The choice turned out to be the right one! Kainos is a fast-growing company with years of experience in technology development, applying the latest IT solutions.
The Big Data Academy
This year's academy covered eight weeks of intensive learning of the latest solutions dedicated to Big Data. During the first two weeks, we had the opportunity to attend lectures and workshops conducted by top specialists.
We addressed issues such as:
- Introduction to data-intensive systems
- HDFS Architecture
- Azure storage
- Queuing systems (Kafka)
- SQL and NoSQL databases
- Apache Spark and Databrics
- ElasticSearch and Azure Data Factory
The next four weeks were dedicated to hands-on learning.
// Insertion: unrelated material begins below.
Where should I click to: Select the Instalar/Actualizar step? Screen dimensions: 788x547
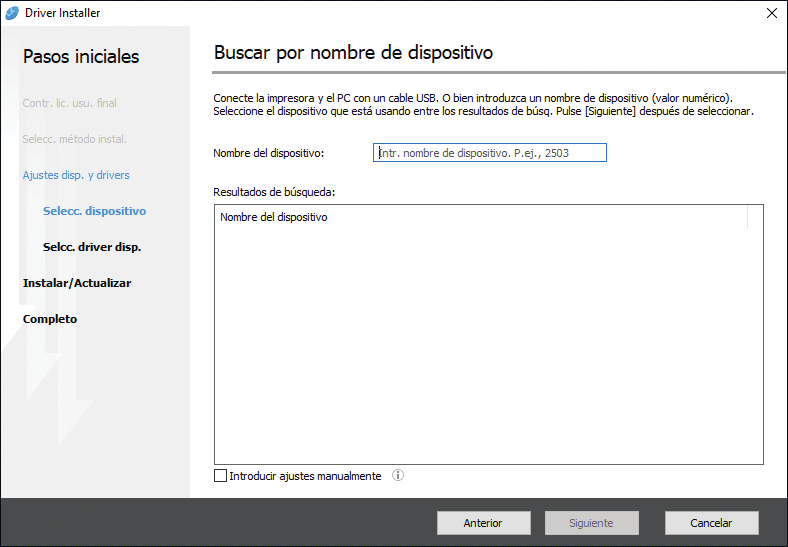pos(77,283)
In an agile team, we created from scratch a solution for real-time monitoring of aviation data, described in more detail in the next section. At the end of the academy, we had some time dedicated to study for the Azure Data Fundamentals DP-900 certification.
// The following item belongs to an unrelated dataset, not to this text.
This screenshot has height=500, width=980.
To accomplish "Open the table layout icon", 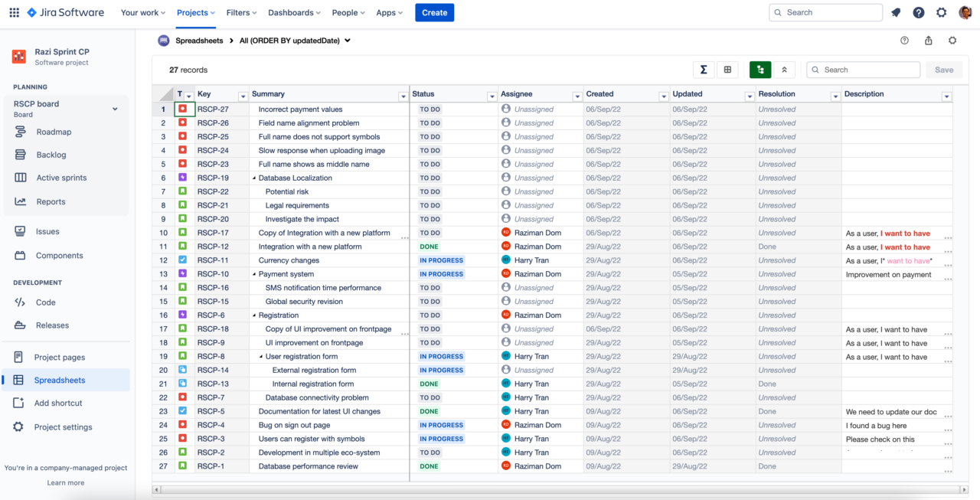I will click(727, 70).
Big Data Academy Project 2022
Goal
The goal of the project was to gain practical knowledge in data engineering by designing and implementing a big data solution using real-time flight data. The solution was to cover end-to-end data flow from data got through dedicated APIs to the visualization stage. As part of our work on the project, we decided to realize 4 use cases based on flight data API, the final visualization of which was designed in PowerBI.
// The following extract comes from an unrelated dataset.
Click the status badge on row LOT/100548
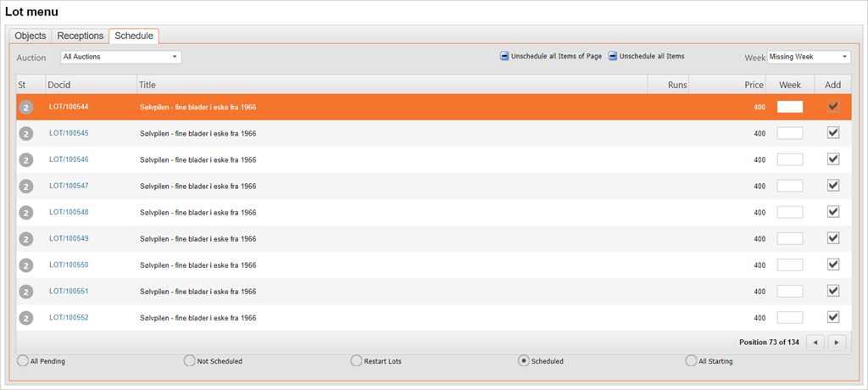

Use case 1: Live Flight tracking
Use case 2: Real time heatmap of air traffic
Use case 3: CO2 Emissions from flights
Use case 4: Live schedules for airports
The implementation of the above use cases provided an opportunity to learn data engineering techniques for each academy participant. To implement the use cases both stream and batching datatypes were used as well as additional datasets that were joined to flight data.
Architecture
During the project, the architecture of the solution changed several times. Initially, the architecture did not include a division into Bronze, Silver and Delta Tables and the transformed data was sent to directly CosmosDB. However, it turned out that this solution duplicated the data processing work and the division into tables made it possible to reuse the data by individual use cases. The architectural solution was sufficiently efficient and met the project requirements, but due to the limited project time, the solution was tested on a limited basis. The final architecture is shown in the graphic below. Each of the use cases was implemented based on the same architecture.

Databricks Notebook
The streaming data was obtained by the Databrics Notebook calling flight API and then sent to a dedicated EventHub instance. In the case of batch data, the data is stored in files which are then ingested and processed in the Data Factory pipeline. Then, according to the medallion lakehouse architecture, the raw data is saved to the Bonze delta Table. In the next step, Databrics notebook or activity in the Data Factory obtains data from the Bronze Delta Table then match, merge, adjusted and cleanse and finally save to the Silver Delta Table. Eventually, the data from the Silver Delta Table is aggregated, grouped accordingly, and saved to the Gold Delta Table and CosmosDB.
The orchestration of the entire solution was implemented in Azure Data Factory. Work planning, collaboration and code development were supported by Azure DevOps Service.
Final results
As a result of the project, we were able to create four interactive reports in PowerBI, allowing real-time data updates. Sample visualizations for each use case are shown in the graphics below.




Outcomes for the team
From the team member's perspective, the main takeaway from the project is that team collaboration is key. All team members were eager to work together and worked well together. We all collaborated to bring fresh ideas to the challenges faced. Tasks moved forward rapidly due to the sharing of experience, knowledge, and solutions used for similar issues.
The stand-ups and retrospectives provided us with the platform for us to come together as a team and bring ideas to the table. We all feel we learned a lot about the technologies, tools, and processes required for a big data engineering project and that the academy has given us the confidence to bring this into future projects.